5. How is the specific diagnosis established?
-
The primary objectives in the diagnosis of acute pharyngitis, are to
distinguish cases of common viral etiology from those due to S. pyogenes and
to detect and identify the occasional case due to an unusual or rare cause for
which treatment is available in the majority of cases, but where an etiologic
diagnosis is not possible on clinical grounds alone.
- Throat culture is the preferred method for diagnosing streptococcal
pharyngitis.
- Rapid streptococcal tests are highly specific but the sensitivity is
approximately 85%.
- Serum antibody titers do not rise until convalescence and are thus of no help
in short-term management.
- Heterophile antibody test (monospot test) is used to diagnose suspected
infectious mononucleosis.
6. What antimicrobial agents are effective against streptococcus pyogenes,
and how is streptococcal pharyngitis treated?
-
Since even exudative tonsillitis is usually of viral origin, for
which there is no specific therapy, the use of antibiotics should be guided by
the results of antigen detection tests or cultures, unless there are strong
clinical and epidemiologic grounds to suspect a streptococcal infection.
- Oral penicillins, cephalosporins, erythromycin and clindamycin are effective
against Group A streptococcus.
- * Sulfonamides are ineffective against group A streptococcal pharyngitis.

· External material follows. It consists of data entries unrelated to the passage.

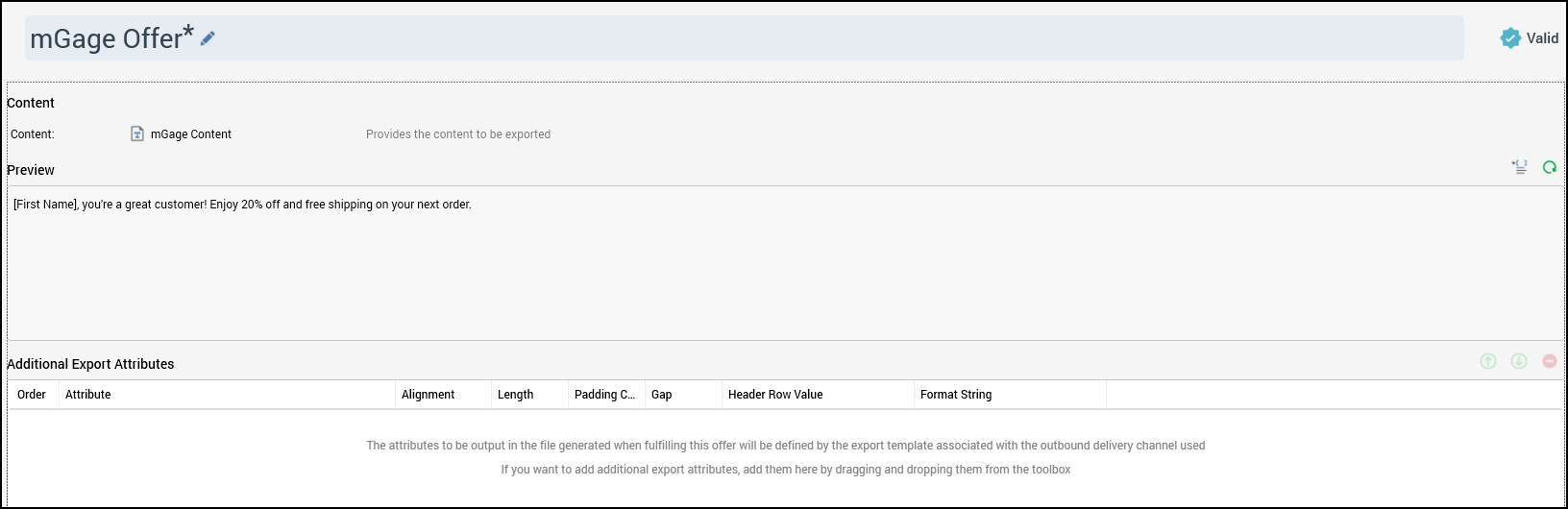1568x509 pixels.
Task: Move selected attribute down with arrow icon
Action: [1519, 361]
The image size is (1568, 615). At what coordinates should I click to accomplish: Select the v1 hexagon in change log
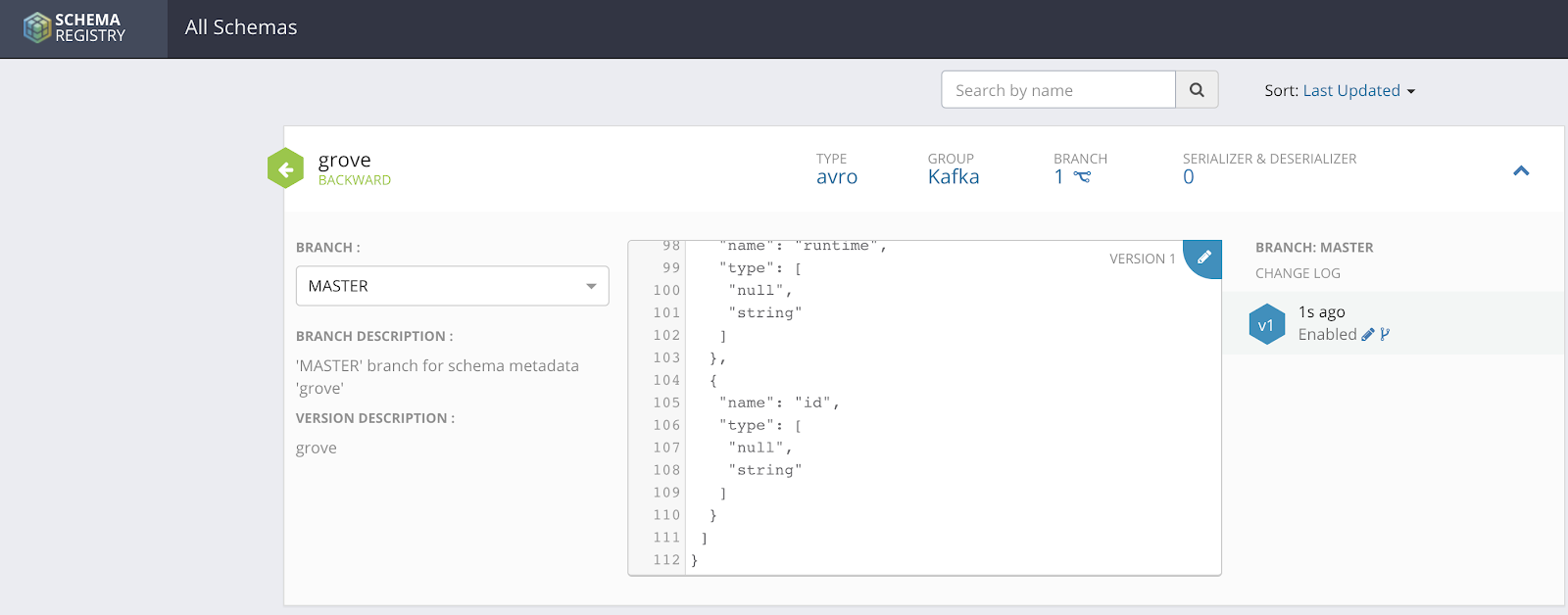point(1266,325)
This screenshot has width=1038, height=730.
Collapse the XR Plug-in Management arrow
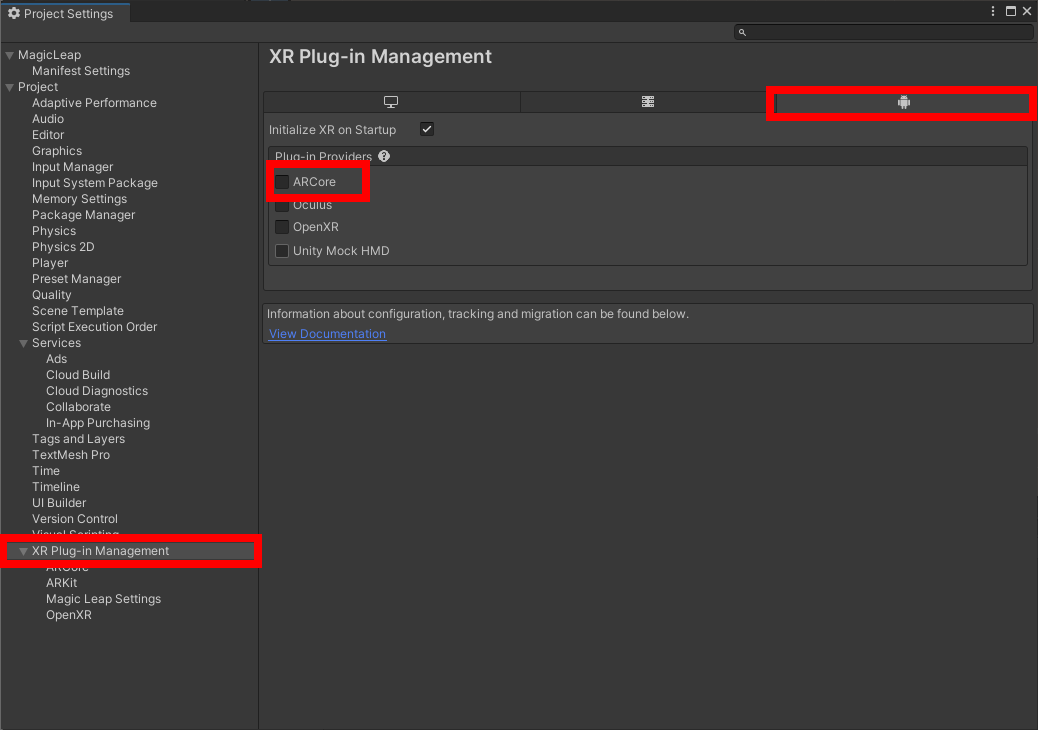[24, 551]
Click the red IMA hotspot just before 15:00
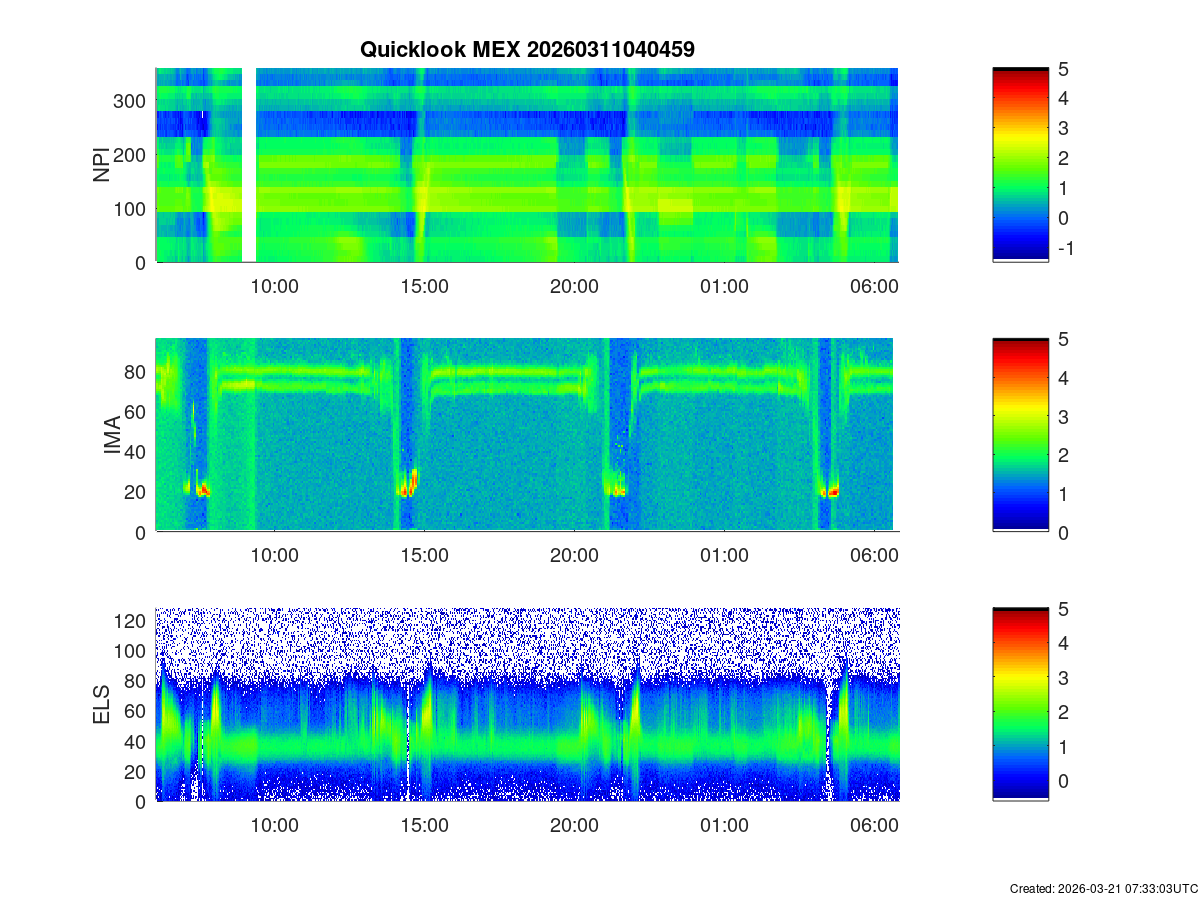This screenshot has width=1200, height=900. (x=409, y=487)
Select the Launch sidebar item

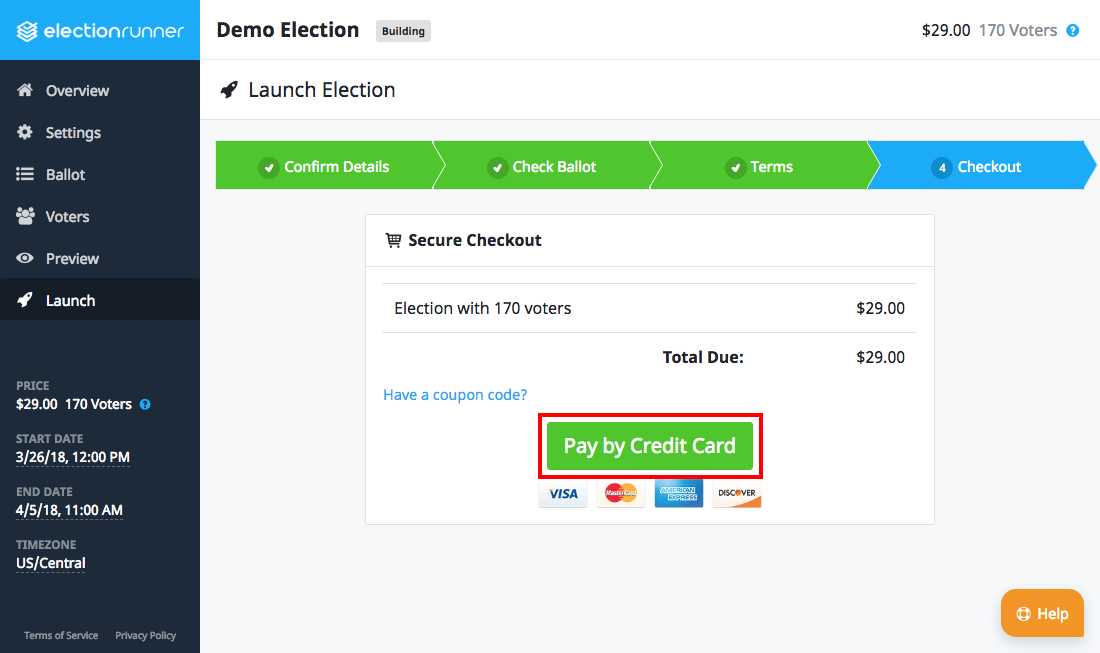click(x=70, y=300)
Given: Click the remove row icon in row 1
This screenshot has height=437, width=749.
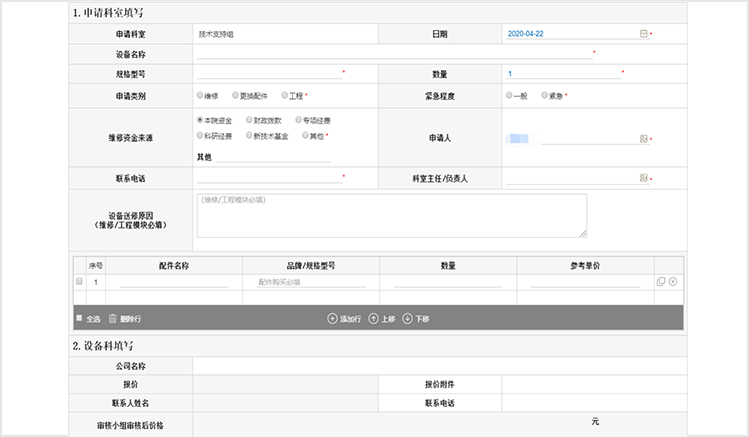Looking at the screenshot, I should (673, 282).
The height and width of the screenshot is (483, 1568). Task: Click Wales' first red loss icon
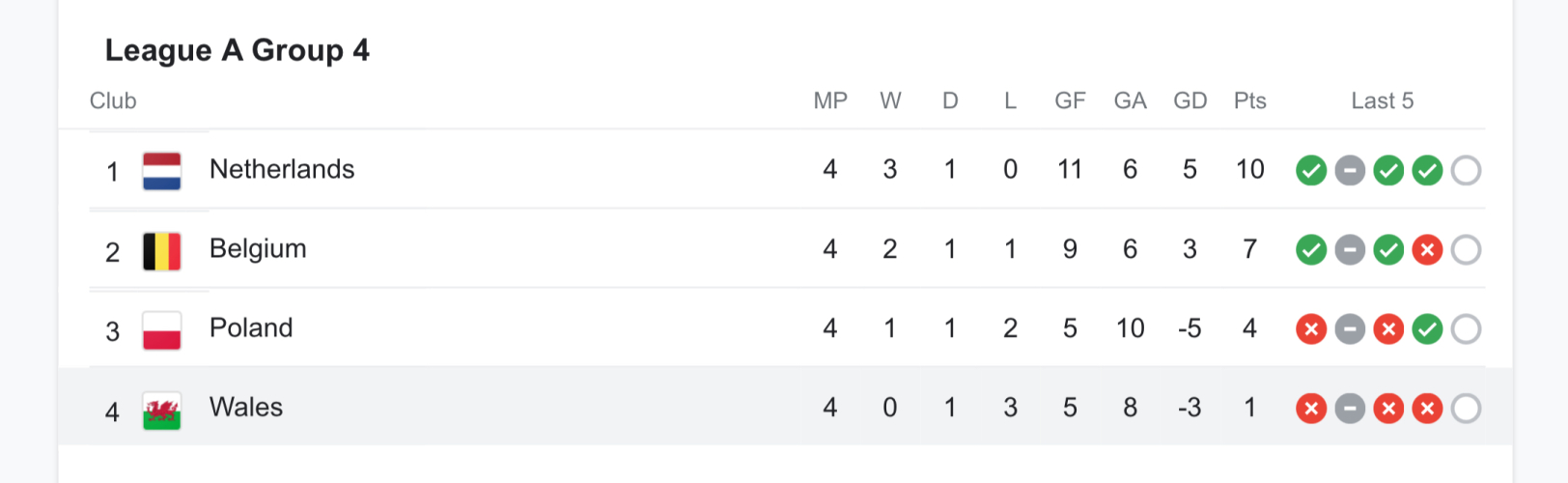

- Streptococcal pharyngitis is best treated orally with penicillin (125-250 mg
of penicillin V three times daily for 10 days). This usually produces prompt
clinical response with defervescence within 24 hr. and shortens the course of
illness by an average of 1.3 days.
- Administration of a single intramuscular injection of 600,000 - 1.2 million
units of benzathine penicillin G is a satisfactory alternative.
- A streptococcal carrier is not at risk for rheumatic fever, is unlikely to
transmit infection, and does not require treatment unless there is a history of
rheumatic fever in the patient or a sibling. A few children require antibiotic
prophylaxis against streptococcal. disease, such as those with past history of
rheumatic fever.
- In penicillin allergic patients, erythromycin is the therapy of choice.
7. Are there any long-term consequences of streptococcal
pharyngitis?
-
Rheumatic fever and acute glomerulonephritis are late complications
of streptococcal infection and are related to immunologic response to group A
streptococcal, infection.
8. Are late complications preventable?
-
The primary rationale for detection and treatment of GABHS pharyngitis
is to prevent the subsequent development of rheumatic fever.
- Treatment of group A streptococcal pharyngitis as long as 9 days after
onset is still effective in the prevention of rheumatic fever.
- There is no convincing evidence that treatment affects the incidence
or severity of acute glomerulonephritis.